The past may have worked when it was present. Today’s past, and even today’s present may not work in the future, when the future becomes present. Past can be a guide to the future, but the present is not modelled completely on the past. And, certainly not at all the times for everything that is useful in life. Fascism, Marxism, Communism, Socialism, gold standard based monetary system, Sterling and then the US Dollar as global reserve currency, Greed Street icons – all products of the past that were once full of fury may no longer be relevant. The present is always different, bigger and monstrous than the past. So will be the future when it manifests itself as present. Be aware that the investment strategy based only on the past is no more reliable than the coin toss and can easily lead you to bankruptcy. Adapt and alter your strategy continuously as markets evolve.
When you dig a bit into the archives of financial publications, you would amazingly discover what the prophets and quacks forecasted, and what the markets actually did. The record of these self-styled Nostradamus of the stock market isn’t any greater than yours or mine. Most of them have unfailingly failed to foresee the future. They live by the principle: “If you can’t forecast right, forecast frequently.” Something, some day would turn out to be right. Surprisingly, though not quite unexpectedly, they turn out to be right sometimes, and that is what makes them dangerous.

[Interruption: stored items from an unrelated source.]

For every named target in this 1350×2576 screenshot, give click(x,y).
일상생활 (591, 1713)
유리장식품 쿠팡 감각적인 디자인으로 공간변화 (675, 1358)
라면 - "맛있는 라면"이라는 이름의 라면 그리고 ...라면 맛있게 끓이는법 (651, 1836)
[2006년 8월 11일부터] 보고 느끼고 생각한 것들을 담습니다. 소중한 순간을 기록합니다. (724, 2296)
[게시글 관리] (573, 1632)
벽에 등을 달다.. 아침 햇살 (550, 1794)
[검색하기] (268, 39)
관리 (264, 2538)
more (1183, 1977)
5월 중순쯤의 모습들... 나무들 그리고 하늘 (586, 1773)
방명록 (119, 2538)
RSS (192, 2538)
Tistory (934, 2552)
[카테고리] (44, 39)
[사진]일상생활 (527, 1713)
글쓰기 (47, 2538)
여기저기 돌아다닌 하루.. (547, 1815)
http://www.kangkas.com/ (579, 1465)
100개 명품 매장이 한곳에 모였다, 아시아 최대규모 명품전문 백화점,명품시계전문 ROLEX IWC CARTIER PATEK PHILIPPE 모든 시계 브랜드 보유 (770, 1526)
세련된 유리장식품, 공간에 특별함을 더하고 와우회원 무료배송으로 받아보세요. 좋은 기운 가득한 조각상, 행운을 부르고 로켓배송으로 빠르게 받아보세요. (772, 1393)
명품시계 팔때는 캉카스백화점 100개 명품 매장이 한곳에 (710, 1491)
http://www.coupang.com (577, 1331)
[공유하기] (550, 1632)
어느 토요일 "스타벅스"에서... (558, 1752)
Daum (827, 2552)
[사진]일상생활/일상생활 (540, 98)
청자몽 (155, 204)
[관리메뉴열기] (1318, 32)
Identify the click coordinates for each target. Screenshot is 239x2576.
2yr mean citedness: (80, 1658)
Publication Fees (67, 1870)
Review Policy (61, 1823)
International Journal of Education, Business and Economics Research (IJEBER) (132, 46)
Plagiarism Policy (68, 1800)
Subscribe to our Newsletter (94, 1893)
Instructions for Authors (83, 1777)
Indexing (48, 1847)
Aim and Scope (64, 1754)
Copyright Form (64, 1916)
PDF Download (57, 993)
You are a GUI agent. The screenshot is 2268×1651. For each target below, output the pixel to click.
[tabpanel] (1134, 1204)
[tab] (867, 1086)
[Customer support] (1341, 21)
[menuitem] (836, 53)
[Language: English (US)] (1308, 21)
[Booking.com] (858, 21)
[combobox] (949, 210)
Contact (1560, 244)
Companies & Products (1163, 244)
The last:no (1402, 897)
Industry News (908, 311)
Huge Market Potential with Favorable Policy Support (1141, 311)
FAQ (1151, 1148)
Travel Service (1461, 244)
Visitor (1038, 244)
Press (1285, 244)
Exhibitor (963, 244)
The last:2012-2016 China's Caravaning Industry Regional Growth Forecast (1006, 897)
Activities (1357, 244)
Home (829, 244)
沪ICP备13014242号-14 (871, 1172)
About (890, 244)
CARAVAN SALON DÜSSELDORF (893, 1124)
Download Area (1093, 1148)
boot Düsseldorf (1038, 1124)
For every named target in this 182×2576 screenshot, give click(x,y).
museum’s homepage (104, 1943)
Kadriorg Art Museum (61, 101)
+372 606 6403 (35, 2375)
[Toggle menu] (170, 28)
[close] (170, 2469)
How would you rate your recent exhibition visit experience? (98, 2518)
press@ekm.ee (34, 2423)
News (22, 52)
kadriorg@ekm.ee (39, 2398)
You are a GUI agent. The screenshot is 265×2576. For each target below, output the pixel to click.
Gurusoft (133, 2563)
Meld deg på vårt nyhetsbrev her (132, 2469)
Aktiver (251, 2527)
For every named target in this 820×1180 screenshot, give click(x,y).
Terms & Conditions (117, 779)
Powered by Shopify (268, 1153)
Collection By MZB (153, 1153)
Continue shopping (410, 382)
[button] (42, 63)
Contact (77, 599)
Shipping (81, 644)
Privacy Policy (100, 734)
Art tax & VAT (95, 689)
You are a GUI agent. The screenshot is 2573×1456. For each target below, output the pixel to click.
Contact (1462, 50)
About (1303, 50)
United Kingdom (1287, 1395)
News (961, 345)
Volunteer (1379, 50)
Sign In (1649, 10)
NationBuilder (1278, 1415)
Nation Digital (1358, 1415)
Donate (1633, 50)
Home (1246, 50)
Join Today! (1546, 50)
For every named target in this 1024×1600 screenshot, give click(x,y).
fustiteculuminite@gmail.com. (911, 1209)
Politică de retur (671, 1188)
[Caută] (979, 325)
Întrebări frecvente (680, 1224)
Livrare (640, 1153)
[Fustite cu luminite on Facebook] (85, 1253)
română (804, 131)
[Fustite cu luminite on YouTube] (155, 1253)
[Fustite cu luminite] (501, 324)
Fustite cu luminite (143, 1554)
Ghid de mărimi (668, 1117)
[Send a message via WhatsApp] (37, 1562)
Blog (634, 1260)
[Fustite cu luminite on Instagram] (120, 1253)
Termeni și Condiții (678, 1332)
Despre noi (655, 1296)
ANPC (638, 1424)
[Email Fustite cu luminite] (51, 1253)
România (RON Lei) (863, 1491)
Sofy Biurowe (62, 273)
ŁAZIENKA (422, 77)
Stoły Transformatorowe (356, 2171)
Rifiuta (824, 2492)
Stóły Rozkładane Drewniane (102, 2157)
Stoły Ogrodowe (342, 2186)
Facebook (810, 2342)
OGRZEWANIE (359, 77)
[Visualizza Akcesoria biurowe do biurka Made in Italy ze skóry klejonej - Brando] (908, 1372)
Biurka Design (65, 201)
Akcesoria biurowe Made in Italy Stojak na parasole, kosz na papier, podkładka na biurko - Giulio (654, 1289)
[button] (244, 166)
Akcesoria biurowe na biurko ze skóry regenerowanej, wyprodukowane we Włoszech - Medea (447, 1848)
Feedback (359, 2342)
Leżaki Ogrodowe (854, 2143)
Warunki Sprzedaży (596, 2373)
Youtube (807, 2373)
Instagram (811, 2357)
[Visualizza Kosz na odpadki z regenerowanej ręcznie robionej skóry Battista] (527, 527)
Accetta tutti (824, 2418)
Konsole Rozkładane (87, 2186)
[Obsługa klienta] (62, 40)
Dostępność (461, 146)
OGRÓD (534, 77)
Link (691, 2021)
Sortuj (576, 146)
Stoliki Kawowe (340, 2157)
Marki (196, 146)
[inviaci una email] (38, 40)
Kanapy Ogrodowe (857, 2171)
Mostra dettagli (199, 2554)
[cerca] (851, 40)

The Eighth major axiom of The Zurich Axioms (by Max Gunther, 1985) urges you not to drag God in this risky endeavour, as He may care as much, no less nor more, for you as for other seven billion people, as also the animals, fish, birds, trees, butterflies – everyone and everything on this planet. He makes no distinction of wagers, and is not concerned about the size of your bank account. Only you are. And only you can unshackle yourself from the chains of charlatans.